文書の抜粋
══════

フランスで、イスラム教の最大の聖人、予言者ムハンマドを風刺したマンガを掲載した新聞社が武装グループに襲撃され、多くの死傷者が出るテロ事件が起きた。
そしてフランスではテロを非難し、表現の自由を訴えるデモが行われ、世界各国……西側の指導者たちも同じくテロを非難し、表現の自由を守っていくことを表明した。
もちろん、無差別に一般市民を標的としたテロは断固許されざる行為であるのは間違いない。
けれど、わたしは表現の自由を訴える一連の運動には必ずしも賛同できない。
以前にも書いたことですが、わたしは
「自由とはそれに伴う責任とセットで語られるべきものだ」
「自由とはでたらめをしてもよいということではない」
と考えています。
そして、
「表現とは解釈の幅があるものであり、受け手がどう解釈するか自由なものである」
と考えています。
解釈の幅があるのが表現の素晴らしいところで、その幅によって受け手が自分に重ね合わせて感動できるところが素晴らしいのだと思います。

══════

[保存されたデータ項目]
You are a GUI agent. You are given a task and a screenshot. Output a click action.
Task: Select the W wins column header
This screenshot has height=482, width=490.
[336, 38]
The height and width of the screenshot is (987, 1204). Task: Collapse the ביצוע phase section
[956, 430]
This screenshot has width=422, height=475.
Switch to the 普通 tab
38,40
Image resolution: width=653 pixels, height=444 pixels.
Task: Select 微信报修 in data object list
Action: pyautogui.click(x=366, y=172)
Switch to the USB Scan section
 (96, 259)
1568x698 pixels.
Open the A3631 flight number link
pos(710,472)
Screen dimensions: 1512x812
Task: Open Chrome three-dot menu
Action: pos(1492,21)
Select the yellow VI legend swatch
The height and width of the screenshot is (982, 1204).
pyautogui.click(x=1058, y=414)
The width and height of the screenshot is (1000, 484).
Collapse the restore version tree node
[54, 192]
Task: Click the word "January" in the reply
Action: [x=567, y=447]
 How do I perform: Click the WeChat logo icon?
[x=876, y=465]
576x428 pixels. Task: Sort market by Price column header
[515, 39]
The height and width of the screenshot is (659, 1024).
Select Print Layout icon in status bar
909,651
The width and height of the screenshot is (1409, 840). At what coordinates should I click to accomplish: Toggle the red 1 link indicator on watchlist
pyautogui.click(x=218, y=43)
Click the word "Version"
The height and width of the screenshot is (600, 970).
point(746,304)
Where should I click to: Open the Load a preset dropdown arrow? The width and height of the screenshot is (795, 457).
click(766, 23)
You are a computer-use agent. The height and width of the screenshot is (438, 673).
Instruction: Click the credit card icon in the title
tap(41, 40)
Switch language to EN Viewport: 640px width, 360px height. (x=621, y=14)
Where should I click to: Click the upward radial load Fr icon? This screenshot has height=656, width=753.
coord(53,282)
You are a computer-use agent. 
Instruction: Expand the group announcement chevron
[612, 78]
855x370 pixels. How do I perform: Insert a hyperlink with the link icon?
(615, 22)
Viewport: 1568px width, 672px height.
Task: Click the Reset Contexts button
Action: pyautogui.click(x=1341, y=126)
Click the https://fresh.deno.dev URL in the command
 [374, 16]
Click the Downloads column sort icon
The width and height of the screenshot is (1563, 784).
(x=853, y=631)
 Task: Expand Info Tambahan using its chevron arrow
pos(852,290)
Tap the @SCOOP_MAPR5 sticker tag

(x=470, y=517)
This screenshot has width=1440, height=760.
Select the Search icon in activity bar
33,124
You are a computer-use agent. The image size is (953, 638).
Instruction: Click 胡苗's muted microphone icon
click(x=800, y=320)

══════

演習の目的
表現の自由を論じた文章によると、襲撃された新聞社が掲載したのはどのようなマンガですか。

課題の解答
イスラム教の最大の聖人である予言者ムハンマドを風刺したマンガです。